Ditto what Joshua said — I’ve had The Silent Steppe since summer, but haven’t managed to write my review yet (I meant to do it after Josh’s earlier review. Sigh). It’s quite good and informative though not compelling literature, more of a “this happened, then that happened” narrative. Still, it stands out as a lone primary source of Kazakh life in the Great Famine.
I really hated Chasing the Sea. It felt like a book he wrote about stuff that was important to him while trying not to feel too much or think about anything too hard. Also, I spent four years in Uzbekistan and his descriptions seemed kind of lazy.
Or maybe I am just jealous that he wrote a book and I never finished mine.
I agree, Nathan, re: “cushy” PC posts – and then, even places like Tashkent or Angren or Navoi, with more conveniences, could make a person crazy pretty easily.
My sense was, UZ volunteers who didn’t like Chasing the Sea either resented that Bissell left early, or resented that he wrote the book they secretly wanted to, or resented that what he wrote didn’t match their experiences…or all three.
Alanna, I had your same reaction to God Lives in St.
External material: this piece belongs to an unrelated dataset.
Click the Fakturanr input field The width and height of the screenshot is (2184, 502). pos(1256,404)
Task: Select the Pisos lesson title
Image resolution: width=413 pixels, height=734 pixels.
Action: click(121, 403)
Petersburg. Stupid, stupid book. My thing is, I can’t tell if Bissell really is a jerk, or if he just writes himself to seem that way.
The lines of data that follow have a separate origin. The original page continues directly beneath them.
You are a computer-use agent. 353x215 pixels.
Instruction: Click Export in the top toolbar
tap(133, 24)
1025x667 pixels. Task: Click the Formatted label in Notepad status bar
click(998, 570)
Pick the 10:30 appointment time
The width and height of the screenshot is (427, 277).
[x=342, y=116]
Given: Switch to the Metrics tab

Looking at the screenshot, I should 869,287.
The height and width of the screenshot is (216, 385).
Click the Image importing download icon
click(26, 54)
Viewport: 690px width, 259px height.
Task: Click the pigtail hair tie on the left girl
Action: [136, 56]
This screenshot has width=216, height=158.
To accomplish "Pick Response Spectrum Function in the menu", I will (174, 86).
I thank Michael Hancock for his close reading of my stories, and for writing about the collection here, my favorite Central Asia-related site. And while I’m a little saddened to hear about the mixed feelings Uzbekistan’s returned volunteers have for my stuff (or, for that matter, me), I can attest to the estimable Mr. Hamm’s view that Gulistan in 1996 was not the most attractive place to have served, but it wasn’t the place that led to my quitting but rather a whole host of other stuff, much of it maturity-based, which I tried to address in Chasing the Sea. As for Frank’s comment about my “stupid, stupid book,” and Alanna’s comment that my descriptions were lazy, I suppose all there is to say is that I’m sorry you didn’t enjoy my stuff more. Please know, though, that I really am a jerk.
I’m glad and a little embarrassed that you saw my criticism, Tom. I remember thinking when I was a fresh-faced Volunteer in Uzbekistan that one day I could be “the other ex-Uzi-Volunteer-from-Michigan.” I fancied myself quite the aspiring writer with my little BA from WMU, and couldn’t wait to write my own autobiography as some kind of adventure-slash-cautionary-tale…
But I’m no Johnnie-come-lately! I wouldn’t want to play second fiddle – my ego wouldn’t handle it well. I promise that my first Volunteer-inspired art-form will be either musical comedy or misguided poetry. Interpretative Dance, on the other hand, is right out.
Well, nine very long-feeling years elapsed between my ET-ing and Chasing the Sea’s publication, so I wouldn’t worry too much about second-fiddling anything. There’s plenty of room for wayward Michigan boys and their collisions with Central Asia, at any rate. The one thing I’ve learned about writing, which may not be much, is that you never really have any idea what form your experiences will take on the page, or what other, unexpected directions you will be pushed toward. When I ET’d, the idea I’d ever write anything about Uzbekistan seemed about as likely as my living in a geodesic dome on the moon with my wife, Tyra Banks. But I wish you much more than luck in your literary endeavors, whatever form they take. Thanks again.
Now I feel guilty for saying mean things about Chasing the Sea where the author could read them. I’ll point out that everyone else I knew loved the book, so probably it really was envy on my part.
And I read a review of God Lives in St. Petersburg and have wanted to read the story about the couple in the zoo – the synopsis was just that compelling.